Steve Addison reports on my recent return to Port Moresby (Papua New Guinea) where in the 1970’s we were involved in planting a bunch of churches. But, it started earlier!
Towards the end of my first year in ministry (1971), my State leader (Pastor Clive Barrett) suggested I start a new church in Condoblin (central NSW, Australia). The term ‘church planting’ had not been thought of at that time! Members from churches I was leading in Parkes and Forbes drove to Condoblin and conducted a Children’s Holiday Club; friends flew out from Newcastle in light aircraft to visit door-to-door; I visited hundreds of homes, offered Bibles, a reading plan and conducted hundreds of home Bible studies.
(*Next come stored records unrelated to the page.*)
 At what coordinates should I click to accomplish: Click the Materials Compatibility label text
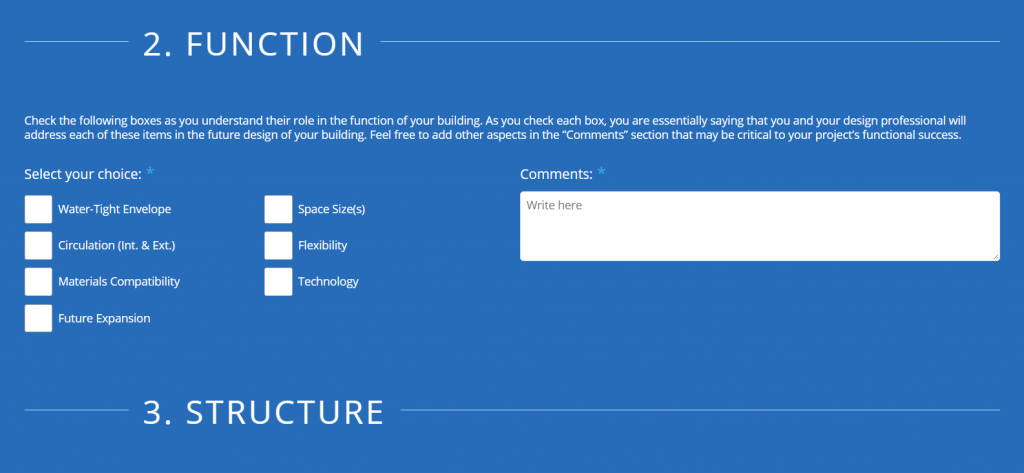tap(119, 281)
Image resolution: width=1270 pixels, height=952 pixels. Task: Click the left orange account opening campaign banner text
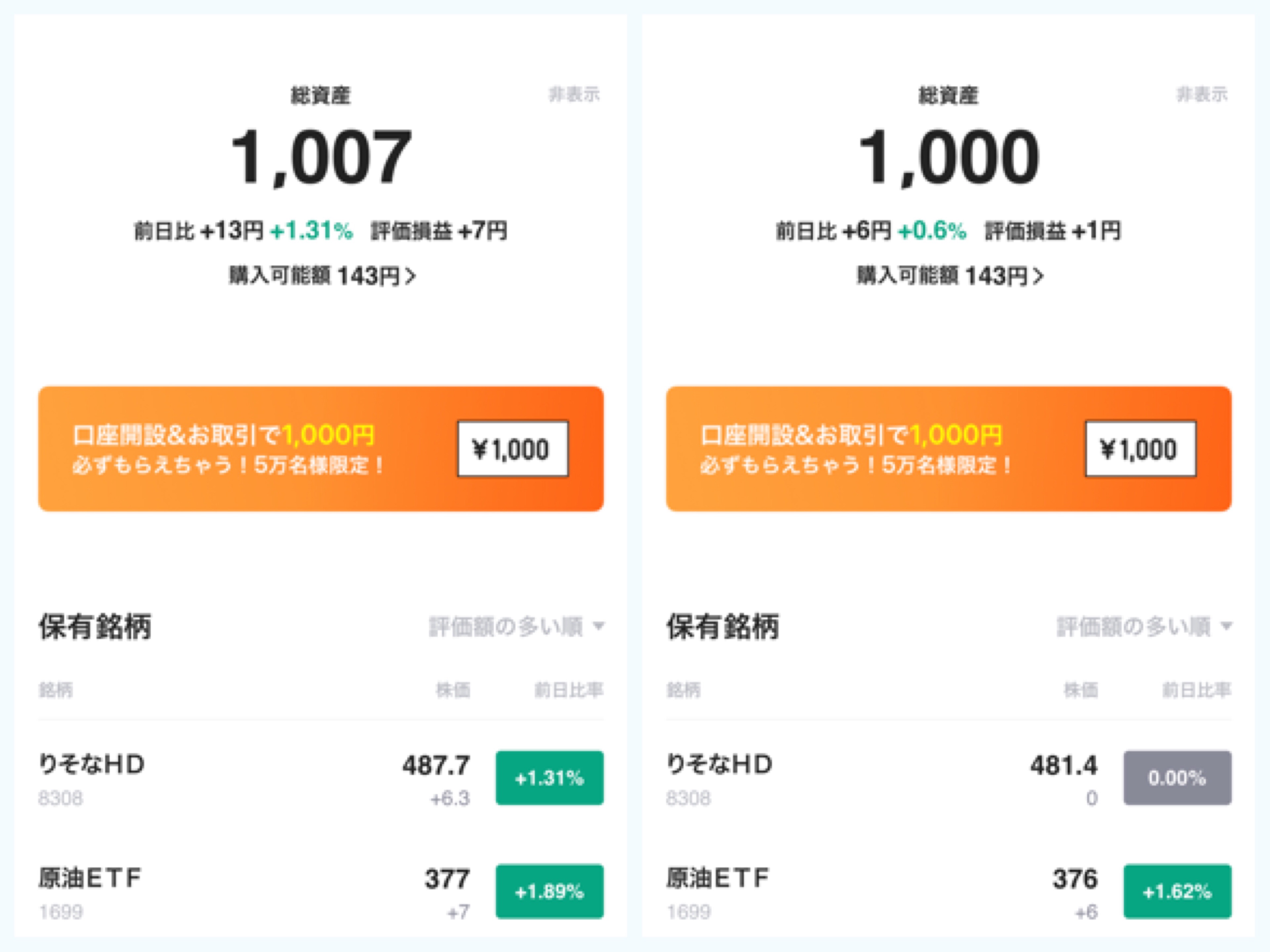pyautogui.click(x=227, y=449)
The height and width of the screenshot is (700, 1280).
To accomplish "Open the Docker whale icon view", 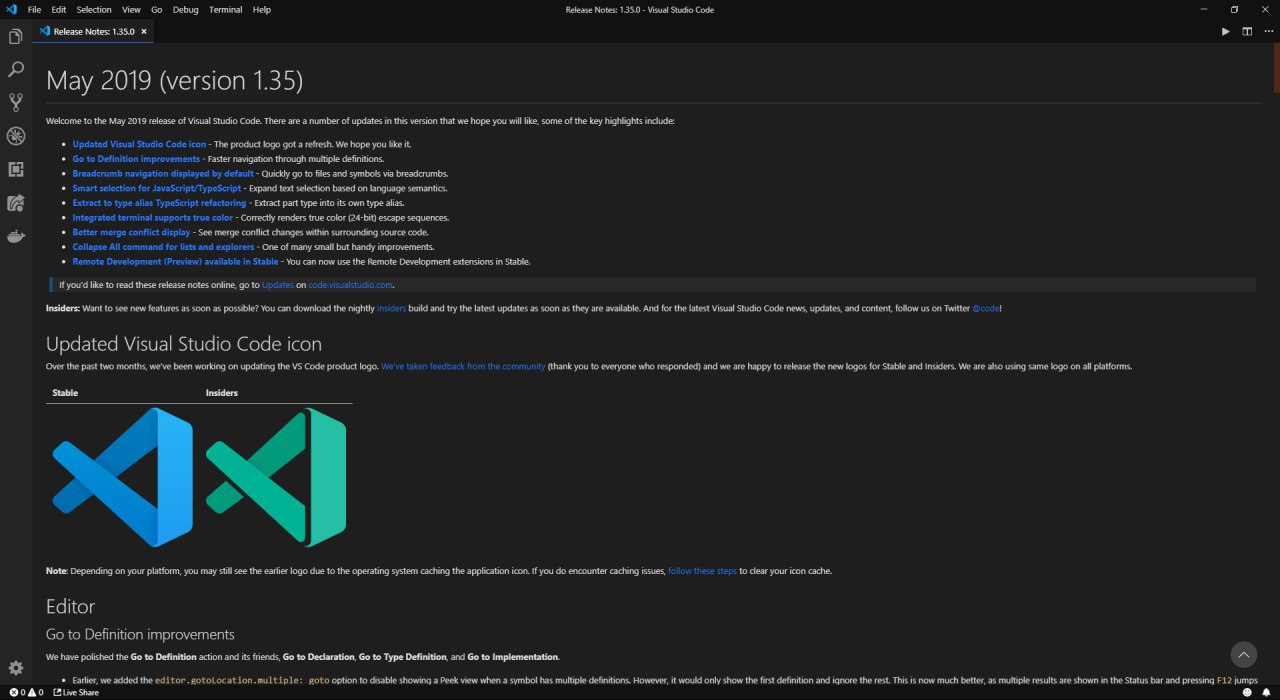I will (x=15, y=237).
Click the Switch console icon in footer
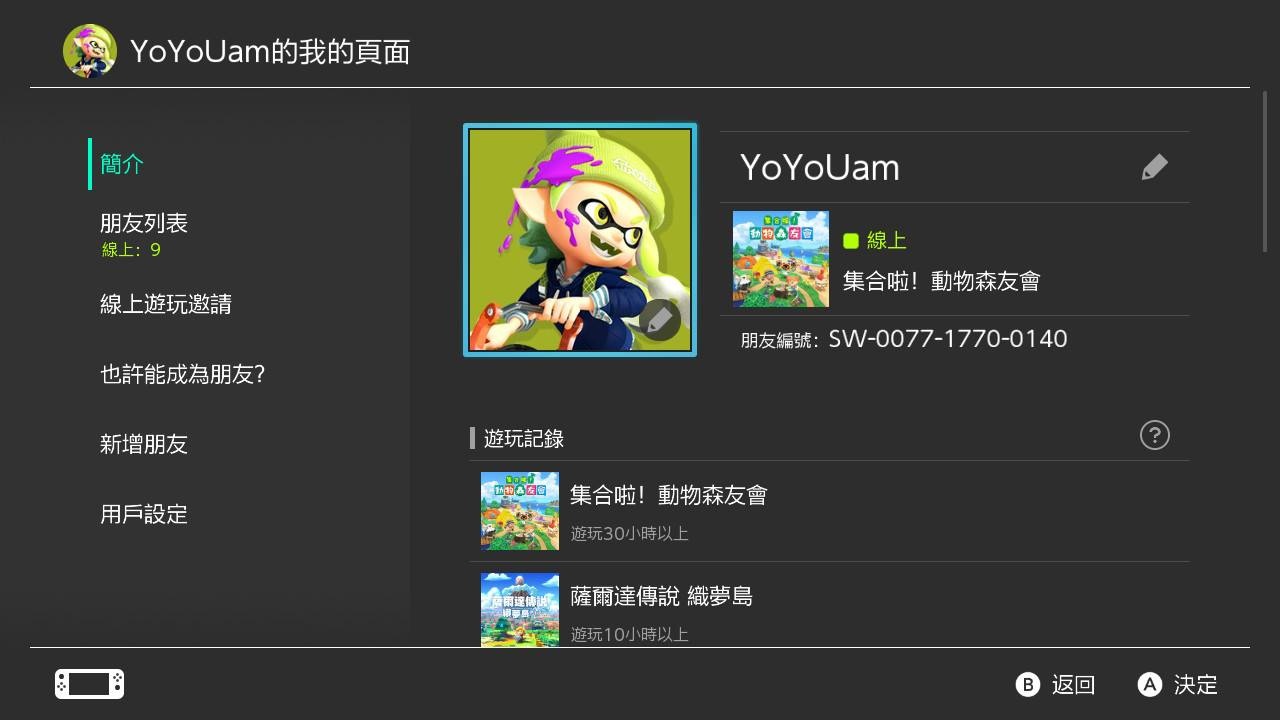 click(89, 684)
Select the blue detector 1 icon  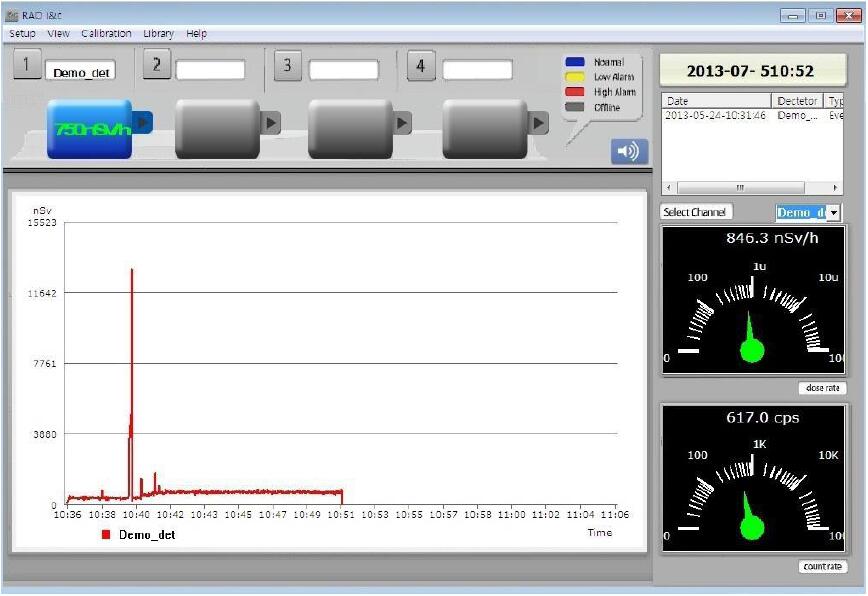[x=90, y=129]
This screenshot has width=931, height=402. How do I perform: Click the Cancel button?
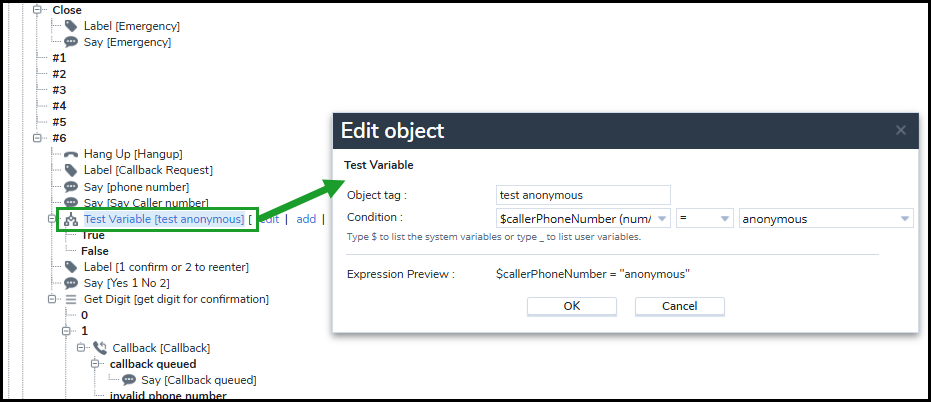point(680,306)
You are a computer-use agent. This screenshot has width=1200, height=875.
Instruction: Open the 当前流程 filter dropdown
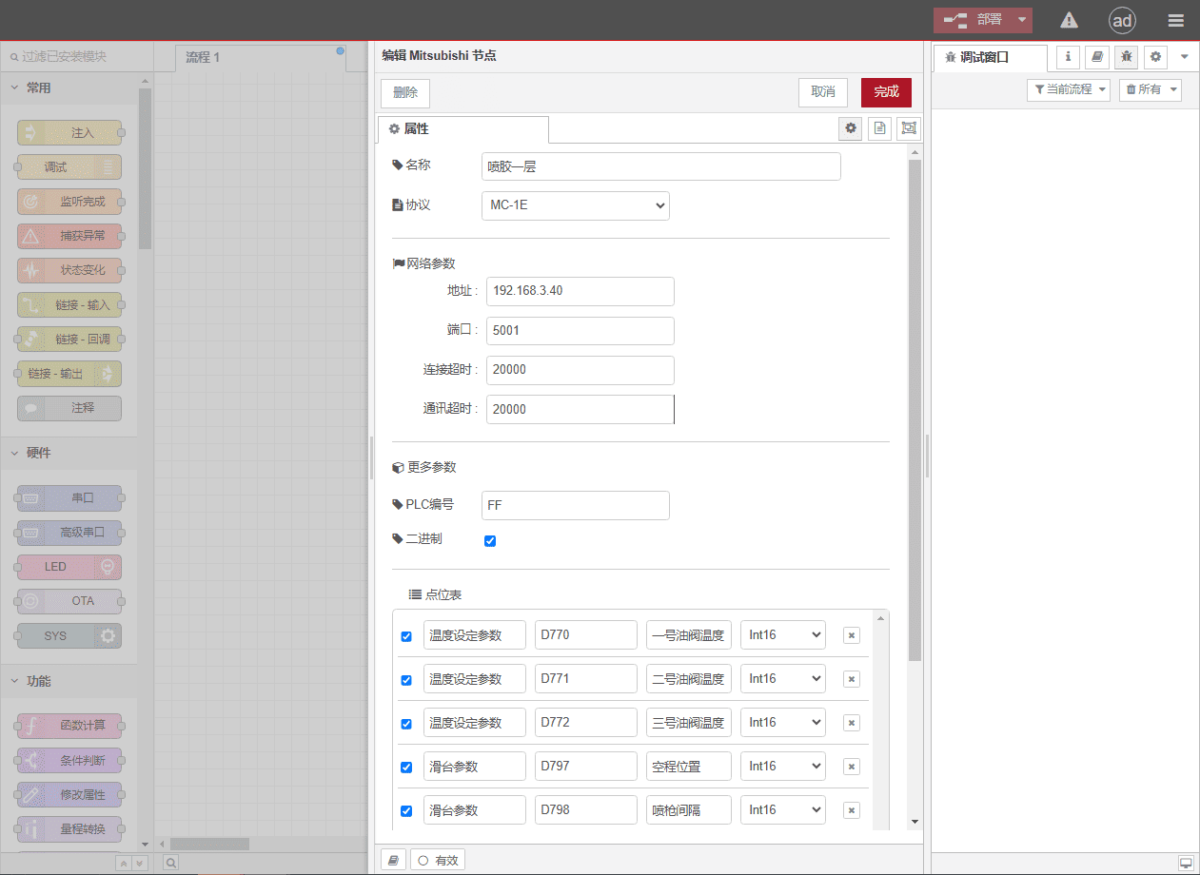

Every Saturday night for three months I preached public evangelistic meetings – with the theme music: Hear the Voice of Youth Cry: What is Truth? (Well it was the ‘70’s!) Out of this started a small rural church in the local CWA Hall – that continued for some years! My first plant!
My commitment to planting churches possibly really started when I was a boy. Dad and Mum, with other farming friends who were believers, seemed to regularly start and conduct holiday clubs and simple worship services in isolated school classrooms or rustic country halls in the forests of south-west Western Australia. Sometimes, it would be a memorial service or an anniversary service for a farming identity – killed in a tragic accident, or struck down by disease. They were simple ways of bringing the scattered, struggling farmers on ‘war-service blocks’ together – for food, fellowship and worship! That’s possibly where the church planting DNA was planted in my life!